I think the worst thing as a parent is to feel you can't give your kids everything they could ever want. At the same time, you want to teach them to be happy with what they have. It's a never-ending battle of the heart, somewhere between giving and teaching, and there does not seem to be a perfect solution. Things around here have been very tight financially. For a variety of reasons we are in the biggest financial crisis of our lives and Jeff and I have been working so hard for over a year to try to make things better. But there is only so much that can be done. Jeff has a good job with a decent salary, but not nearly enough to maintain our lives in THIS house, at THIS time. We've done all we could to make the kids' lives fun and fulfilling but it never seems to be enough. When you live in an area where wealth and affluence surround you, it's not easy to not "want" and to not confuse "want" with "need". Even though my kids have grown up in a nicer house than I ever lived in, they have never been able to enjoy all of the "stuff" (material items, yes, but also experiences) that their peers have. Not to say that they have not enjoyed "stuff" - the certainly have, and plenty of it. But with multiple kids, it does become financially difficult to finance many lessons, activities, vacations and material goods. All of the income from any job I've had over the years has gone to the "stuff" fund - just paying for all those "extras" like dance classes, camps, movies, outings, activities, weekend trips, etc. I've never really made enough to contribute significantly to bigger financial gains like paying bills or debt reduction. But even a small income helps with all the extras. Unfortunatley I'm not working right now, and that weighs on me so heavily every day I sometimes feel like I can't breathe. Not because I feel like a failure for not choosing career over family. No, that was a conscious decision for me, something I always knew I wanted and felt strongly about - if I brought kids into this world, I was going to raise them myself. Still, I've always had some type of job - writing, child care, working at the schools - that has provided me with some type of income. Not so at the moment and we're feeling the strain. Not only is the financial strain (coupled with bigger players like attempting to modify our home loan) difficult, but it affects everyone in that those "wants" that once seemed like "needs" are becoming "wants" again and everyone has to adjust.
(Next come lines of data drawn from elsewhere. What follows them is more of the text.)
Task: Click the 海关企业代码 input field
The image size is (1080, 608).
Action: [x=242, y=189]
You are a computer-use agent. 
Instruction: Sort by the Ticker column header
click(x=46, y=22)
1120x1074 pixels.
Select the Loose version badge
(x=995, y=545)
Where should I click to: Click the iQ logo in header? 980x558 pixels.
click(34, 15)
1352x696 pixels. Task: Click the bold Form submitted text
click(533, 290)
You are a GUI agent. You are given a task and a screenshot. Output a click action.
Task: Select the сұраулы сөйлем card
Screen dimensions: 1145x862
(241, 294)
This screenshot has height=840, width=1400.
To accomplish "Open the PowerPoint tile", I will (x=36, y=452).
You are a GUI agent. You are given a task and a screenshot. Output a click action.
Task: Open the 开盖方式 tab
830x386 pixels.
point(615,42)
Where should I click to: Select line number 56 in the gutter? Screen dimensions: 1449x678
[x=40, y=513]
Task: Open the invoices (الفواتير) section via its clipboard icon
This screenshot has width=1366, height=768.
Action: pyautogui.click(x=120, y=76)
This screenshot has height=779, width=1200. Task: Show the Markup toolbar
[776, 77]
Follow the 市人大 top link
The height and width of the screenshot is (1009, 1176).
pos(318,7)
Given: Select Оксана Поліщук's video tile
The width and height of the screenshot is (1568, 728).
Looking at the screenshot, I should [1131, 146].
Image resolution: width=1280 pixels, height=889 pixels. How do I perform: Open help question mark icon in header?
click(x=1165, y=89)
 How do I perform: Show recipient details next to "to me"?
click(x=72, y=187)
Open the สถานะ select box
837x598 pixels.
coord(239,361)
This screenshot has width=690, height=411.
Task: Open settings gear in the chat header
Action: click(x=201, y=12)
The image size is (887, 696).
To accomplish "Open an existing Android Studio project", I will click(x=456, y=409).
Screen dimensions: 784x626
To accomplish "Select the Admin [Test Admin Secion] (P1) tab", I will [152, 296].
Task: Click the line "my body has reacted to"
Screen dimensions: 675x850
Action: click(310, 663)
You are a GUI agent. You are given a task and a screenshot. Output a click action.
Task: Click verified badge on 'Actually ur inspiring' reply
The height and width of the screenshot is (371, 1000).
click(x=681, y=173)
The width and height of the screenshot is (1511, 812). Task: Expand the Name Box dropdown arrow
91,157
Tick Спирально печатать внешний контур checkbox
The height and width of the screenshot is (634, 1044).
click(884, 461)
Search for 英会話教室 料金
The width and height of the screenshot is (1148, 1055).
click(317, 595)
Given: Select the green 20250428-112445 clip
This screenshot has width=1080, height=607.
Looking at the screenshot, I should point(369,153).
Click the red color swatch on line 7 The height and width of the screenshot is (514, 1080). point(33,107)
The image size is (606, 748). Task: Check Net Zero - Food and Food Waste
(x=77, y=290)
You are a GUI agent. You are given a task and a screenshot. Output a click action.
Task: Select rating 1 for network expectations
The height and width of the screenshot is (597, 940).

The worst part of this to me is when my kids accuse me of wishing I didn't have them. If they are such a "burden" then why did I have them? Nothing hurts like that comment. All I ever wanted was to be a mommy. I feel so incredibly blessed to have had three of my own children, and then to be blessed again with a beautiful stepdaughter - what more could I ask for? I love my family! I love that we have four kids and that things are chaotic and crazy and loud and there's always someone there to talk to, and to listen to and to just BE with. I'd have another baby in a heartbeat if I could. I ache all the time for the two I lost. I don't think anyone but another mother could truly understand this, but I wish my kids could understand that despite any complaining about their behavior, their arguing, their not following rules or following through on chores, I still love being their mom more than anything in the world. And I would choose them over anyone if push came to shove. And that being their mom is "enough" for me. No career in the world could be as fulfilling and enjoyable as being their mom.
And yet, it just never seems like I can do ENOUGH. I can't get enough housework done, I don't cook enough, I can't provide enough, I can't spend enough time, I can't give enough. And sometimes, I just wish my "enough" really was.